*WORK INSTRUCTIONS*.
Write only the number of lines in the entries below that contain the word "heading".

*RECORDED DATA*.
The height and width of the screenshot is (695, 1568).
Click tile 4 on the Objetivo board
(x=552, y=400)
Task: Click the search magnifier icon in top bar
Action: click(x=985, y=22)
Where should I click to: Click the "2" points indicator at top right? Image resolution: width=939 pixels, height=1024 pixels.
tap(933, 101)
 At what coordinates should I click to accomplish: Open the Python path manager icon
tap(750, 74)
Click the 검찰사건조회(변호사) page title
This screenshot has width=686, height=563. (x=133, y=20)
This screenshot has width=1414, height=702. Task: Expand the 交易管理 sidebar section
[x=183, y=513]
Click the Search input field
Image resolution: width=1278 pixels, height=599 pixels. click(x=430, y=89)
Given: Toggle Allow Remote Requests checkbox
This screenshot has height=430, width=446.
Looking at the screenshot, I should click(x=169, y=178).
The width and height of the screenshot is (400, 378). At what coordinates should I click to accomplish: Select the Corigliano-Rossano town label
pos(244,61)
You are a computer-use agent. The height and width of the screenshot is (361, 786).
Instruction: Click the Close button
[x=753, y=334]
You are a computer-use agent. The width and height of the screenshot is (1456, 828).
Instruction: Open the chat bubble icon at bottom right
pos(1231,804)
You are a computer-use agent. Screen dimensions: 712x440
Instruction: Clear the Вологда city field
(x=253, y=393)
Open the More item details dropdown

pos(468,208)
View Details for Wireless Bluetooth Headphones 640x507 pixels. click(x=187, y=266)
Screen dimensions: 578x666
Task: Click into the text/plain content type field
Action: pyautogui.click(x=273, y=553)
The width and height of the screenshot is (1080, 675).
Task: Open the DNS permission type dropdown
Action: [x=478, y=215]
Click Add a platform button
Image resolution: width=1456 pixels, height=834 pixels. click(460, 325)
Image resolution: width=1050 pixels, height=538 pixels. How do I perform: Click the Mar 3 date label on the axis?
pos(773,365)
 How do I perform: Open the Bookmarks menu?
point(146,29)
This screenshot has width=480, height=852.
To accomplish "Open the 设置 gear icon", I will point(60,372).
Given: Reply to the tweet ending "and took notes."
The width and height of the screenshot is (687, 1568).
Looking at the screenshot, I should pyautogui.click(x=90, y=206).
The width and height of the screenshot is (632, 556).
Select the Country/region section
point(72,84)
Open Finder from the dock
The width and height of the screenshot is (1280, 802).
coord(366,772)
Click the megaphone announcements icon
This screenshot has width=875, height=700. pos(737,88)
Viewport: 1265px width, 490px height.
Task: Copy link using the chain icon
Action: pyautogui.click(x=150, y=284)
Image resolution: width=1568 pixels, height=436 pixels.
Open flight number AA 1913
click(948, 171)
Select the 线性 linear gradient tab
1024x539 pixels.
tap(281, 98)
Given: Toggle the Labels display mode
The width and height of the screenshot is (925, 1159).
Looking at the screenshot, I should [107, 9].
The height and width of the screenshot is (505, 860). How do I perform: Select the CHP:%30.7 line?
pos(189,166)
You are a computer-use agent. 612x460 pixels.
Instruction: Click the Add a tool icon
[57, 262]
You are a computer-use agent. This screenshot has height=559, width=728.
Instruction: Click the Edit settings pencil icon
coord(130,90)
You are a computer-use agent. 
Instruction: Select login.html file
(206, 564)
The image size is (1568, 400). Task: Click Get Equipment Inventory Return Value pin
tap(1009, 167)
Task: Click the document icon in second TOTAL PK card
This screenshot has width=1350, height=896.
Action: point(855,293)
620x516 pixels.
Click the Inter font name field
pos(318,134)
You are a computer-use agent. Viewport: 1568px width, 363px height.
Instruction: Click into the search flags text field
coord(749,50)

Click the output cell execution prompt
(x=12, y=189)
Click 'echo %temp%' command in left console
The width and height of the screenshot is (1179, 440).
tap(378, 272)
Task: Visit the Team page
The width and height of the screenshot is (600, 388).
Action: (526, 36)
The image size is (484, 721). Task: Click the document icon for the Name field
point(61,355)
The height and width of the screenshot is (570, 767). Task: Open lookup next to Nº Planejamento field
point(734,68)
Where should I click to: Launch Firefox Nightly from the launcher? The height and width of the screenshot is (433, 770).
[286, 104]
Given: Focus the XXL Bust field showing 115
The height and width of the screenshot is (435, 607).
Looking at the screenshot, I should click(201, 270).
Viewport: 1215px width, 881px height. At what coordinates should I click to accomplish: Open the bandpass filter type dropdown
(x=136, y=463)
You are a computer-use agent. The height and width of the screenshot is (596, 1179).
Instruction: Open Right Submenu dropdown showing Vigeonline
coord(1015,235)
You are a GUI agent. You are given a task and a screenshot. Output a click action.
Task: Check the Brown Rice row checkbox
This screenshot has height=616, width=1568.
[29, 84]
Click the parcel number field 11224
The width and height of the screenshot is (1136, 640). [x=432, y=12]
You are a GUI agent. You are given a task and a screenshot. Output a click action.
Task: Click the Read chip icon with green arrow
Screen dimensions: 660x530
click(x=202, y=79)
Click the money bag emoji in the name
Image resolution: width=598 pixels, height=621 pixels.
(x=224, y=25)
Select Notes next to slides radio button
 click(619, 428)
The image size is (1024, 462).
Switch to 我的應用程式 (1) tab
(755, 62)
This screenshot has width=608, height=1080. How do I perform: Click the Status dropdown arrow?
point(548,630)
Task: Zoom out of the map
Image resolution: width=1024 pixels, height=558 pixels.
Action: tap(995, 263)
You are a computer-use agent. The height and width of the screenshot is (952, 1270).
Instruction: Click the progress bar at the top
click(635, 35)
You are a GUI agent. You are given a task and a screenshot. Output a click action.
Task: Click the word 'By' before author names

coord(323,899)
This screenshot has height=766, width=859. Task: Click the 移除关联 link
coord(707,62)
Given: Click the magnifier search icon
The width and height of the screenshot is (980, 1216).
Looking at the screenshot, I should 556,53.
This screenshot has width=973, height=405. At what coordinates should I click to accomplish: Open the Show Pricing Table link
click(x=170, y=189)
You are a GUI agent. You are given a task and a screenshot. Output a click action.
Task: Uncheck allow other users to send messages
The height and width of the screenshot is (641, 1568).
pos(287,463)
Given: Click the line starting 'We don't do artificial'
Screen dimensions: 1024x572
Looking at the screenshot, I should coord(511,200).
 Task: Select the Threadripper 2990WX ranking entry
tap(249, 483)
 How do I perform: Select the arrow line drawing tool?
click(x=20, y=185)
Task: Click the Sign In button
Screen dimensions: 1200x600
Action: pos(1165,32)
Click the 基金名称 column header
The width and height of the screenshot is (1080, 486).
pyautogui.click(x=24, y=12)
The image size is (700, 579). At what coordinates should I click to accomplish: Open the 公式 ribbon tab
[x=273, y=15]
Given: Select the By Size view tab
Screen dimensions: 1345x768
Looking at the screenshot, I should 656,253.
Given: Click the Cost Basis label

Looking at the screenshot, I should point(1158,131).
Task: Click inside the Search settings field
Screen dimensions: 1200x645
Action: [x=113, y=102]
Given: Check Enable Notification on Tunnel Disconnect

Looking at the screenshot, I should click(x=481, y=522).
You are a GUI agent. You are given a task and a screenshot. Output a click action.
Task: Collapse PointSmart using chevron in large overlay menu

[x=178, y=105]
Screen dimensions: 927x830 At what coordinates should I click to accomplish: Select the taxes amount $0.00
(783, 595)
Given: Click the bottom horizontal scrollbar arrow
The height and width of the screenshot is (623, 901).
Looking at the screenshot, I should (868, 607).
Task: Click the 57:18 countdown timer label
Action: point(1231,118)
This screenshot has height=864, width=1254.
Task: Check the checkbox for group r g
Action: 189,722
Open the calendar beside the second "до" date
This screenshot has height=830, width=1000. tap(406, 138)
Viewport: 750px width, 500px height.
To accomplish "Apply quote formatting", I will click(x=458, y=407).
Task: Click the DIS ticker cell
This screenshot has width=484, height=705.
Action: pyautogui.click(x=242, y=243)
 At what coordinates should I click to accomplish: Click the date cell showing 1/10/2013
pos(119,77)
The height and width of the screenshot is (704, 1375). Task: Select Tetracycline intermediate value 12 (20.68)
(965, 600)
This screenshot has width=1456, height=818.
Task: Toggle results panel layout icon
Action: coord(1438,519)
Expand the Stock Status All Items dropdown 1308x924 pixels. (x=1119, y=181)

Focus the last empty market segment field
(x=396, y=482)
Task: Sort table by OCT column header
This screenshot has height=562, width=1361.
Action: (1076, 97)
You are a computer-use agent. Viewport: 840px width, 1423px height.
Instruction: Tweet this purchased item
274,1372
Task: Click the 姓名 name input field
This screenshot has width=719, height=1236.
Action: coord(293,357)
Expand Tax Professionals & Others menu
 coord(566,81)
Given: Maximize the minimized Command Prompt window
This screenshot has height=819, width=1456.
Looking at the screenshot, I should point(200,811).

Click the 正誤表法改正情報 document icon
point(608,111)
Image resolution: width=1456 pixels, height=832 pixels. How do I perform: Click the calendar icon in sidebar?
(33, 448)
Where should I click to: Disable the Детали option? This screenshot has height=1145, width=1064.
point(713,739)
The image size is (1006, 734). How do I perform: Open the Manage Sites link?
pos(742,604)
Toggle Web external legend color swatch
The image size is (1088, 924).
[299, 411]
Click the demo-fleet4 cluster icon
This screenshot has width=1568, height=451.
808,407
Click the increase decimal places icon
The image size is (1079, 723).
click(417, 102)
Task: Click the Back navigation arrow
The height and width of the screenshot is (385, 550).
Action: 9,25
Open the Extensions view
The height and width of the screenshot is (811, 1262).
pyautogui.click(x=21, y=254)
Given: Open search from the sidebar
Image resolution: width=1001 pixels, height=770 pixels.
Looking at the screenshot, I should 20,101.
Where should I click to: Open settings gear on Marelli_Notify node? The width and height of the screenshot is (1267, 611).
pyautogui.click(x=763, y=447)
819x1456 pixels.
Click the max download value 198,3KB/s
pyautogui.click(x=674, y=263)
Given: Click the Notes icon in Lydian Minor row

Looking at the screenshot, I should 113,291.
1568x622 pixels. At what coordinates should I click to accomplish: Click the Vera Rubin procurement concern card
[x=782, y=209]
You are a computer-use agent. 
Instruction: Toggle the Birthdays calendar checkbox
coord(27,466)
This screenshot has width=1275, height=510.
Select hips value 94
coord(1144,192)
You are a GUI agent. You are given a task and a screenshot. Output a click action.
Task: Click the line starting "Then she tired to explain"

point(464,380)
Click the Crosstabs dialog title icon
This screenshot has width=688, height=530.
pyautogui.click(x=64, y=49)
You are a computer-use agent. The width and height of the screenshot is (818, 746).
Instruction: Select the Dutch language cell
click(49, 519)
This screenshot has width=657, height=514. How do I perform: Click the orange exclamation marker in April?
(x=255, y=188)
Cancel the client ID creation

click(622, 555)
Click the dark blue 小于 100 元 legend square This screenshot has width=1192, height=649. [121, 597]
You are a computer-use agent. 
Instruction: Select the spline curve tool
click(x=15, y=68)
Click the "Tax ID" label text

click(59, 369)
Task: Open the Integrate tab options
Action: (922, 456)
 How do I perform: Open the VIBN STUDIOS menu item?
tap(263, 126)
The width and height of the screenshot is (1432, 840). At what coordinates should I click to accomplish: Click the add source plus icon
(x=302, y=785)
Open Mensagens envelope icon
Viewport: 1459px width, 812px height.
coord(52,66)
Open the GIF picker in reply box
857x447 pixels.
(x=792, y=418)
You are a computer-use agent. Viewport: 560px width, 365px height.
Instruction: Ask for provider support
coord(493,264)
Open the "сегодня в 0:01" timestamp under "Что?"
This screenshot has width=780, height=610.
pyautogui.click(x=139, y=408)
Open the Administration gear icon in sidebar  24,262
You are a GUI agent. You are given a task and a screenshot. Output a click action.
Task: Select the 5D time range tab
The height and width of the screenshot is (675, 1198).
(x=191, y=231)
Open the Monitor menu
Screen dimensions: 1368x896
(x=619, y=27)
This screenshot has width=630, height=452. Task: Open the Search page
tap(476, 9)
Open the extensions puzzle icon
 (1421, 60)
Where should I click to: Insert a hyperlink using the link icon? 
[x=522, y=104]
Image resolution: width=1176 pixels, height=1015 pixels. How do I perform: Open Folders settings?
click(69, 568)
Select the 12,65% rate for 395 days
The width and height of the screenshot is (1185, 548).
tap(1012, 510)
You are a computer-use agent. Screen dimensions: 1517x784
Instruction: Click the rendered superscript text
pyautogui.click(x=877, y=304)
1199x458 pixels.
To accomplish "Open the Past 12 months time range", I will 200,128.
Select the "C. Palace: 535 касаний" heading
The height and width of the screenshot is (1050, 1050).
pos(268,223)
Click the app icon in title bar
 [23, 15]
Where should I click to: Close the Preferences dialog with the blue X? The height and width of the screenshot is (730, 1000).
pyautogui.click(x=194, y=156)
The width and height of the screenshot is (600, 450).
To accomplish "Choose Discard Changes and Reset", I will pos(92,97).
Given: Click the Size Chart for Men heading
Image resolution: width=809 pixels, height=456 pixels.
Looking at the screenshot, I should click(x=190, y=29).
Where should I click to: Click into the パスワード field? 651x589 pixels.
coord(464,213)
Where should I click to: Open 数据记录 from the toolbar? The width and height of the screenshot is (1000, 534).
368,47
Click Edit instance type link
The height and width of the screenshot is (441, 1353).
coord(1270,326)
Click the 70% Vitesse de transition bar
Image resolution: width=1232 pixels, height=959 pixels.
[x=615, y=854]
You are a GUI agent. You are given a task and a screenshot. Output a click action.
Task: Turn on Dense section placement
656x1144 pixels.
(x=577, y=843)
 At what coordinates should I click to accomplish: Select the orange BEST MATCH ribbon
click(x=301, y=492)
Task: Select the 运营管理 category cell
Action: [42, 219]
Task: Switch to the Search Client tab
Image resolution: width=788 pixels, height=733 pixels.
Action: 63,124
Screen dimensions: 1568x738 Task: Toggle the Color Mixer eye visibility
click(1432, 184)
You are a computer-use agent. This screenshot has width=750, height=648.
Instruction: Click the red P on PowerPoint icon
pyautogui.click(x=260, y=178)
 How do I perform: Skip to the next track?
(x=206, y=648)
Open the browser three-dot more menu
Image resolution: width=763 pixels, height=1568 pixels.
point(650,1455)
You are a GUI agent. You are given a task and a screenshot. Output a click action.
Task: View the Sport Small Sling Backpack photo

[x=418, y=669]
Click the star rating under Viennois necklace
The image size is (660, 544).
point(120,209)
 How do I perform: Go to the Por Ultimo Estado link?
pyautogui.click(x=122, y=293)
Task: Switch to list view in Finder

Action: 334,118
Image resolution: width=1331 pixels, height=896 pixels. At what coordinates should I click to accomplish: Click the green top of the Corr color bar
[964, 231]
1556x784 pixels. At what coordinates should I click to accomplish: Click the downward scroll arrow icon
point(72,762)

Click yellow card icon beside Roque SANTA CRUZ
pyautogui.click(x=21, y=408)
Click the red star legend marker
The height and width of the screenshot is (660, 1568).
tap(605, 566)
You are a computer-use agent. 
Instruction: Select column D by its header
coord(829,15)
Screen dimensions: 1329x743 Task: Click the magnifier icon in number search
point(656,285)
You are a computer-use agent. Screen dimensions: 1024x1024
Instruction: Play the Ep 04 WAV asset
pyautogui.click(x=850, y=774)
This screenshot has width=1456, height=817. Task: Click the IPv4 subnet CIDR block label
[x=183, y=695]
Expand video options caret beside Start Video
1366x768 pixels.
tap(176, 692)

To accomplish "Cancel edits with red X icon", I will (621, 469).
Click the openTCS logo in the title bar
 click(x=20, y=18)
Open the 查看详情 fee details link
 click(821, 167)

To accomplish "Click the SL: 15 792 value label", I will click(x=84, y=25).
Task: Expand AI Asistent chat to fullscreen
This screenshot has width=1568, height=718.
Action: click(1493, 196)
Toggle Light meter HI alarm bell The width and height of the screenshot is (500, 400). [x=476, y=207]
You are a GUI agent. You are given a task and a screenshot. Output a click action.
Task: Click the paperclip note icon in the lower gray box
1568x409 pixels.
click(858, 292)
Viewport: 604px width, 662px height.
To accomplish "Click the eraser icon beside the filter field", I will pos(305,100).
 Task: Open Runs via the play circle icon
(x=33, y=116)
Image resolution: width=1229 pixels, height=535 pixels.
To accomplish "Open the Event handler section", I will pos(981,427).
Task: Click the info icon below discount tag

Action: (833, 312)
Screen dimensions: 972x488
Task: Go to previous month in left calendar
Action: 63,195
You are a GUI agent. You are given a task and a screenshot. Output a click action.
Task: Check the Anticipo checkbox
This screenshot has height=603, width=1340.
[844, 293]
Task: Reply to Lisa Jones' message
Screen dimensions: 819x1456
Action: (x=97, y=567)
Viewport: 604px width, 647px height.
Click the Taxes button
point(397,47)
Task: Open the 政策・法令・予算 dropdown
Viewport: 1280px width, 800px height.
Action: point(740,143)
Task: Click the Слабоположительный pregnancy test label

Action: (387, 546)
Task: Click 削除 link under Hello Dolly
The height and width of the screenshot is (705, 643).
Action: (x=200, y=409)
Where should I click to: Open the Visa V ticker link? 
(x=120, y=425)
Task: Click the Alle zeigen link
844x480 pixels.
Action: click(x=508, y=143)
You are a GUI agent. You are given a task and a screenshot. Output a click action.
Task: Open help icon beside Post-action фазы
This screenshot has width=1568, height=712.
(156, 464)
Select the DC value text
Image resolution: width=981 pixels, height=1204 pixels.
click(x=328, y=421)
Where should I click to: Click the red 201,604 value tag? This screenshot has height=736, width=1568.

*RESPONSE FOR THIS EXERCISE*.
2